EXERCISE GOAL:
From the data that follows, print exactly the lines starting at the one containing "At what coordinates should I click to accomplish: Expand" and ending at the one containing "Image resolution: width=800"; include both of them and nothing more.

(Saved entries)
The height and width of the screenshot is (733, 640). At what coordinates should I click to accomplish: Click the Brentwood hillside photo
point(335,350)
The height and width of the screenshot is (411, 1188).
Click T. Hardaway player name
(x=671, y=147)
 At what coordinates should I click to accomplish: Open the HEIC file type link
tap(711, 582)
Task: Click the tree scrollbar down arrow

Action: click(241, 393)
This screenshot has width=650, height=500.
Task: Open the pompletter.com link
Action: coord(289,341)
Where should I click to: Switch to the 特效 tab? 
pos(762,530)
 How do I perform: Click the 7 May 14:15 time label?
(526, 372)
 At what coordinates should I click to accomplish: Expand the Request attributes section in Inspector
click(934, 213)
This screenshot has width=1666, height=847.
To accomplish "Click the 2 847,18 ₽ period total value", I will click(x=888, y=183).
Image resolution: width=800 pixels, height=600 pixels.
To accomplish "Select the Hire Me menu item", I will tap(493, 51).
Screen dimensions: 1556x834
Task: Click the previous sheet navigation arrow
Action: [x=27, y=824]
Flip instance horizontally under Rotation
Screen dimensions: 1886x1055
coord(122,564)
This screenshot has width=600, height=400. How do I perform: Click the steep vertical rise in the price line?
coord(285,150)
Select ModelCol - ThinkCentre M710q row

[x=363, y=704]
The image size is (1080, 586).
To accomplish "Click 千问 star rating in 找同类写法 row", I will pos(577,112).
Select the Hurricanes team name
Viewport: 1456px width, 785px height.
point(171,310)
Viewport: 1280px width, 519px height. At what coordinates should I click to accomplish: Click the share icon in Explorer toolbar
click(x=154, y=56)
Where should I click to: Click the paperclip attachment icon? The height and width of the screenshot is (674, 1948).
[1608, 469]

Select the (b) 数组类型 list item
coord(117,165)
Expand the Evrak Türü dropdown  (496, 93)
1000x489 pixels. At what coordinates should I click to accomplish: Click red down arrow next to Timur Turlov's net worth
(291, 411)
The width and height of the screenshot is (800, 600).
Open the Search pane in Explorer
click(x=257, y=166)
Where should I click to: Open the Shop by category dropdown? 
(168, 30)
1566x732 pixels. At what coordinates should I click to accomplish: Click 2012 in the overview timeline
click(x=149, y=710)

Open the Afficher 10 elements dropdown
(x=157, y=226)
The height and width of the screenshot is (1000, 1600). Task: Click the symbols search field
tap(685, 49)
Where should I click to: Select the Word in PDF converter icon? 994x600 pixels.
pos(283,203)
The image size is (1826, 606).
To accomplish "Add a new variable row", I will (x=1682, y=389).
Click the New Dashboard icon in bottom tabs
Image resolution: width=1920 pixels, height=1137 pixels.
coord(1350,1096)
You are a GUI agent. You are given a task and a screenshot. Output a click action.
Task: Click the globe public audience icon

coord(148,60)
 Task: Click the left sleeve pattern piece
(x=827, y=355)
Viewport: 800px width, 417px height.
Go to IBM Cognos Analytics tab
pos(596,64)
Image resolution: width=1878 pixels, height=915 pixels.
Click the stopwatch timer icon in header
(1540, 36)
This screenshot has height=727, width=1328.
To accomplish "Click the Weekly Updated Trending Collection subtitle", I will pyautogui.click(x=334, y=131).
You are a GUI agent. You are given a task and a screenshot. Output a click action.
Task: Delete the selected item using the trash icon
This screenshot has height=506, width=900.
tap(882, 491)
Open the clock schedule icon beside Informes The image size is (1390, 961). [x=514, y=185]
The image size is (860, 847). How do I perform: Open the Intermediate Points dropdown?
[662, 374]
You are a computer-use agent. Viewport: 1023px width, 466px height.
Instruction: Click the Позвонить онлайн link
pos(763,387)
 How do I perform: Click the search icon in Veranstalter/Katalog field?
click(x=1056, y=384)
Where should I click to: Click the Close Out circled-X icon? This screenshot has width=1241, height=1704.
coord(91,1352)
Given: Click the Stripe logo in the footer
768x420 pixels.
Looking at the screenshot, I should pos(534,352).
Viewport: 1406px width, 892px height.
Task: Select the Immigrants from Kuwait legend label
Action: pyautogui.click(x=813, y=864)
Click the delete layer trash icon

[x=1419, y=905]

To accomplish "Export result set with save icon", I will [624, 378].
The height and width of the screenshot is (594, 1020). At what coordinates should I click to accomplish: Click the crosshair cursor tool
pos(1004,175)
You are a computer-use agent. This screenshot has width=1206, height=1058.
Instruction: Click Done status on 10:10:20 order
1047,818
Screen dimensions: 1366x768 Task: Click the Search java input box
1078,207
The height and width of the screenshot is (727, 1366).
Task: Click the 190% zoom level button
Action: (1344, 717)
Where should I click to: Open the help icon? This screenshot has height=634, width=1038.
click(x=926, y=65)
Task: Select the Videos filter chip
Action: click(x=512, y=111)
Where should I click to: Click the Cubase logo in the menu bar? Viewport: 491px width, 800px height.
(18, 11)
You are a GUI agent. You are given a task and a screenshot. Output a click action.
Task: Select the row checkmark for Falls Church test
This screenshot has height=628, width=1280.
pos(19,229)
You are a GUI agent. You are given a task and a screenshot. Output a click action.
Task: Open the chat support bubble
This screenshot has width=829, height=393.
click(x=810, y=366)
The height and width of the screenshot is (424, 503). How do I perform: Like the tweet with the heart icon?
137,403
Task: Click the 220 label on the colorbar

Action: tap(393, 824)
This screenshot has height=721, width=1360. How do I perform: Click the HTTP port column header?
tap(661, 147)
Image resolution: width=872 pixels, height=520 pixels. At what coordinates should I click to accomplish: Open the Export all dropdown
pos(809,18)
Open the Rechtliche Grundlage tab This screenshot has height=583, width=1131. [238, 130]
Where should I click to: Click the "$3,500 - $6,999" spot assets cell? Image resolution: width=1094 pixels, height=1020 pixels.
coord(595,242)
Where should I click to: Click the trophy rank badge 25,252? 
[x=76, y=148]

WRITTEN RESPONSE:
 At what coordinates should I click to accomplish: Expand the Request attributes section in Inspector
click(934, 213)
This screenshot has width=1666, height=847.
To accomplish "Click the 2 847,18 ₽ period total value", I will click(x=888, y=183).
Image resolution: width=800 pixels, height=600 pixels.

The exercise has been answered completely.